I certainly welcome anyone to read his book. I will probably read it as well, but I will not read it uncritically. Rather, I will read the writings of a man who appears to have been hurt because his father had priorities that kept him from devoting his full attention to his son. I will read it to see what insight can be gained from his experience. But I won't read it with the expectation that it will reveal some deep truth about evangelicals and how they are seeking to somehow destroy America. That's simply Frank emoting.
Edwardtbabinski said…
"That's simply Frank emoting." (?)

According to studies mentioned in a Christianity Today article, most converts to Evangelical Christianity appear to also be "simply emoting."

In the late 1800s, Edwin Starbuck conducted ground-breaking studies on conversion to Christianity [Evangelical only? -- E.T.B.]. Ever since then, scholars, attempting either to verify or disprove his findings, have
repeatedly demonstrated them to be accurate. Most observers agree that
what Starbuck observed is to a large extent still valid. From these studies we learn two significant things: the age at which conversion to Christianity most often occurs, and the motivational factors involved in conversion. Starbuck noted that the average age of a person experiencing a religious conversion was 15.6 years. Other studies have produced similar results; as recently as 1979, Virgil Gillespie wrote that the average age of conversion in America is 16 years. Starbuck listed eight primary motivating factors: (1) fears, (2) other self-regarding motives, (3) altruistic motives, (4) following out a moral ideal, (5) remorse for and conviction of sin, (6) response to teaching, (7) example and imitation, and (8) urging and social pressure. Recent studies reveal that people still become Christians mainly for these same reasons. What conclusions can be drawn from this information? First, the average age of conversion is quite young. Postadolescent persons do not seem to find Christianity as attractive as do persons in their teens. Indeed, for every year the non-Christian grows older than 25, the odds increase exponentially against his or her ever becoming a Christian.
http://www.christianitytoday.com/ct/2002/100/32.0.html
BK said…
Edward,

The idea that people come to God because of the reasons that those studies describe is not the least bit surprising. The idea that people need to come to Jesus as a child suggests that people who think themselves wise are much less likely to come to Jesus. However, it is also clear that some people do come to Jesus intellectually even if that is an admitted minority of all converts.

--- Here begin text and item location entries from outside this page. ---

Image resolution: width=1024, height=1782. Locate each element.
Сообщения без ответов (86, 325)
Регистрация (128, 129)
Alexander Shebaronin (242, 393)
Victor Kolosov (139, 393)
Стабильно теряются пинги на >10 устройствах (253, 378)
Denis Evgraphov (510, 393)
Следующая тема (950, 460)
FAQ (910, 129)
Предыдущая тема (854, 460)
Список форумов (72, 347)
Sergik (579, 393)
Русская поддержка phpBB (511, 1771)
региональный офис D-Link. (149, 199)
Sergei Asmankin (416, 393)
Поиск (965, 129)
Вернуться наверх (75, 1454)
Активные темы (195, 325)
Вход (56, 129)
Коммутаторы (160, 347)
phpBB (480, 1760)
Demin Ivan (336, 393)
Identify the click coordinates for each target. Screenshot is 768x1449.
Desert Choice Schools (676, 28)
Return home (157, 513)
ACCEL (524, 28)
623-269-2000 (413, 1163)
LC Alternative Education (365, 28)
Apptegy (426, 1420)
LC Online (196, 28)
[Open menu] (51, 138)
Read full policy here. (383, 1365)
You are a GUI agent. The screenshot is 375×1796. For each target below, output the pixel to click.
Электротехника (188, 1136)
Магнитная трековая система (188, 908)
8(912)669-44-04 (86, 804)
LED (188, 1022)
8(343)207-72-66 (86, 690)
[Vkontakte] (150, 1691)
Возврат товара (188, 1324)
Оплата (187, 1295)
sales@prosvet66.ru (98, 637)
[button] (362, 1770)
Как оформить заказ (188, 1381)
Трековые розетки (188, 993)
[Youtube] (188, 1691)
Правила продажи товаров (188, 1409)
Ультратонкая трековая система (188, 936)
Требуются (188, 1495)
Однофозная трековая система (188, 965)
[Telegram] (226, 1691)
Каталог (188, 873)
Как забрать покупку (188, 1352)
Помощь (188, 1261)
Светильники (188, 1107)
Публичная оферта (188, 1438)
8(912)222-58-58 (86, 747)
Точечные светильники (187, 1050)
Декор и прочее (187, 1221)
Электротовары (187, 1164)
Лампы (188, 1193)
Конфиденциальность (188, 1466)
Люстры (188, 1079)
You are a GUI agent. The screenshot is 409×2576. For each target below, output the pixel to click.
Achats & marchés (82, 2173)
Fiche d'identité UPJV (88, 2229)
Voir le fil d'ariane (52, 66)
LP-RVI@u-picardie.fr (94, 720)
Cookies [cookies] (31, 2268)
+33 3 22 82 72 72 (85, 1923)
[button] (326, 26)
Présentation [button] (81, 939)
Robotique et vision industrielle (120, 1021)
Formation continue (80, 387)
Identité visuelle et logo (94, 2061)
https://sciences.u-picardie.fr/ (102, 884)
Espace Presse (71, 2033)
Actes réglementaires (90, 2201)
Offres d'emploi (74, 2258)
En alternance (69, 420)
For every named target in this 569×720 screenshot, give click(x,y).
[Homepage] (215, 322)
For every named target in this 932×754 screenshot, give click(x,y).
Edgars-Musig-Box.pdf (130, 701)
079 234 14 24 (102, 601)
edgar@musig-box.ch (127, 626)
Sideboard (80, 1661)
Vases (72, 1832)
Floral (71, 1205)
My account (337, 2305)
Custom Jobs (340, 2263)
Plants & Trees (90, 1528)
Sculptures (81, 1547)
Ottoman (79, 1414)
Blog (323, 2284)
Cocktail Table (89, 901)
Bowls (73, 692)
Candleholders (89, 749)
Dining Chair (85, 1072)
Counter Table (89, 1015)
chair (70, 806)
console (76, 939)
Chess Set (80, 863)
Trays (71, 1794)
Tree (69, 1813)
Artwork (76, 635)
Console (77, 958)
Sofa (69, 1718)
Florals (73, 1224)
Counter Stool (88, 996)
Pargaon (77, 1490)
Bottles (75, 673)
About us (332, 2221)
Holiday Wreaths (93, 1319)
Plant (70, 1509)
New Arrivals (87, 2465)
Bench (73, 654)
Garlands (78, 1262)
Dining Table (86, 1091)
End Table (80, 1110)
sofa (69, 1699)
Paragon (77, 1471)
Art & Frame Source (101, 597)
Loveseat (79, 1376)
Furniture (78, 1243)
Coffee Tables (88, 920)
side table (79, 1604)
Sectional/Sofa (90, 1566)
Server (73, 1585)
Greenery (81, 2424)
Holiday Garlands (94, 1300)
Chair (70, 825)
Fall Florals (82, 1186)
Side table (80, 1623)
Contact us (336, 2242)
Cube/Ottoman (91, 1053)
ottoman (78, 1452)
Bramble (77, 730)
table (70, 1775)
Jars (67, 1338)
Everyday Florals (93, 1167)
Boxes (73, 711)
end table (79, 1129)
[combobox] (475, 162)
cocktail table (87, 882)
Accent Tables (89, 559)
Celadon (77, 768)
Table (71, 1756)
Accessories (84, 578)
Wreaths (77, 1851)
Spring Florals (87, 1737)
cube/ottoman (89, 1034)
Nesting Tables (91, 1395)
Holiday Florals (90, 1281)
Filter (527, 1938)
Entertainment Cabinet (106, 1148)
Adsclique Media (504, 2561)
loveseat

And, of course, Franky Schaeffer hasn't abandoned Christianity at all, but is now (I recollect) Easter Orthodox. He merely abandoned the evangelical stream of Christianity that his father tried to live (albeit imperfectly) and to which his father reasoned (according to his writings). Consequently, Franky Schaeffer is not some type of proof that religion or Christianity as a whole is evil. Nor is he proof that his father, Francis, was wrong. Your original comment was simply the typical ad hominem which tried to make discount Schaeffer's teachings on the basis of his son who has, for reasons of his own, chosen a different approach to Jesus.

And if you want to claim that recognizing one's own guilt or the desire to follow a moral idea or the desire to act altruistically are all merely emoting, then it seems to me that you don't understand the role of the intellect in these matters.